The designs and staple strand sequences used in this work that determine the assembly of DNA origami sharp triangle¹⁵, rectangular breadboard⁵⁴, and 30-helix nanotube⁴⁸, as shown in Fig. 1, were reported previously. All single-stranded (ss) DNA oligonucleotides (staple strands) were purchased from Integrated DNA Technologies (IDT, Coralville, IA), and the scaffold strand (M13mp18 circular ssDNA, 7249 nucleotides (nt)) was purchased from Bayou Biolabs (Harahan, LA). For assembly, all DNA origami mixtures contained 20 nM of the scaffold strand and 100 nM of each staple strand in 0.5 × Tris buffer (TBE, 44.5 mM Tris, 44.5 mM boric acid, 1 mM EDTA, pH 8.3) with 12.5 mM MgCl₂. The thermal annealing protocols used to guide self-assembly varied slightly for each design. For assembly, the sharp triangle mixture was heated to 85 °C and cooled to 4 °C at a rate of − 0.5 °C/min; the breadboard mixture was heated to 70 °C for 5 min, then cooled to 10 °C at a rate of − 0.1 °C/min; the nanotube mixture was heated to 85 °C for 5 min, cooled from 85 to 60 °C at − 0.2 °C/min, from 60 to 25 °C at − 0.067 °C/min, and from 25 to 4 °C at − 0.2 °C/min. After annealing, each structure was purified from excess staple strands by poly(ethylene glycol), PEG, precipitation as described^54,55. Utilizing UV–Vis absorbance spectroscopy, specifically the DNA absorbance at 260 nm, each structure was rehydrated to 10 nM origami in 0.5 × TBE with 12.5 mM MgCl₂ or 50 mM HEPES (N-(2-hydroxyethyl)piperazine-N′-(2-ethanesulfonic acid), pH 7.5) with 9 mM MgCl₂. It should be noted that several AFM images of the DNA origami sharp triangle are of samples that were pre-filtered and imaged using protocols reported in¹⁵.

AFM imaging

All images used were taken from an in-house archive of experimental results. Therefore, exact imaging protocol may differ slightly. Below we outline our general imaging protocol. Before imaging, DNA origami were diluted to 1 nM in 0.5 × TBE with 8 mM MgCl₂. AFM imaging was performed on a fast-scan AFM by JPK Instruments (Germany) under AC fast imaging mode (liquid) with USC-F0.3-k0.3 AFM tips from NanoWorld (Neuchâtel, Switzerland). On a segment of freshly cleaved mica (0.9 cm diameter; Ted Pella Inc.) mounted to a magnetic puck, 15 μL of DNA origami solution was deposited and allowed to adsorb for 5 min. The surface was then washed twice with 100 μL of 0.5 × TBE with 8 mM MgCl₂, filtered with a 0.2 μm syringe filter, deposited onto the mica and wicked off with the corner of a folded lint-free lab wipe. The sample was then transferred to the AFM stage and 100 μL of imaging buffer was deposited on the mica. For samples of the sharp triangle and breadboard, the imaging buffer was identical to the rinsing buffer. For any samples containing the nanotube, the imaging buffer included 15 mM MgCl₂ to improve the stability of nanotubes on the mica. A 25 μL droplet of imaging buffer was deposited on the AFM tip, then the AFM tip mount was lowered into the sample buffer to create a liquid "chamber" for imaging. AFM topography images of between 1 × 1 μm² and 5 × 5 μm² were acquired with 1000–2000 pts/line and lines/scan at a scan rate of 3–6 Hz. Images were leveled by mean plane subtraction and flattened with row-wise alignment using Gwyddion⁵⁶, a free SPM data analysis software, or JPK Data Processing software.

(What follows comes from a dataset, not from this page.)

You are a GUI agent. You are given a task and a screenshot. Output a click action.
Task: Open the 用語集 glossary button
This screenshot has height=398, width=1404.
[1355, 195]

Data preparation and processing

See Fig. 2 for a schematic overview of the data preparation, annotation, augmentation, training, inference, analysis, and curation. Raw AFM images were annotated using the open-source data annotation graphical user interface (GUI) tool “labelImg” (https://github.com/tzutalin/labelImg.git). LabelImg was installed from the python package index (PyPI) using pip. Using the labelImg GUI, bounding boxes were drawn around all fully formed DNA structures. Each bounding box encompassed the entire structure. Structures that were at any point intersecting with the image border were excluded. Each structure annotation was automatically saved in YOLO format to a corresponding text file.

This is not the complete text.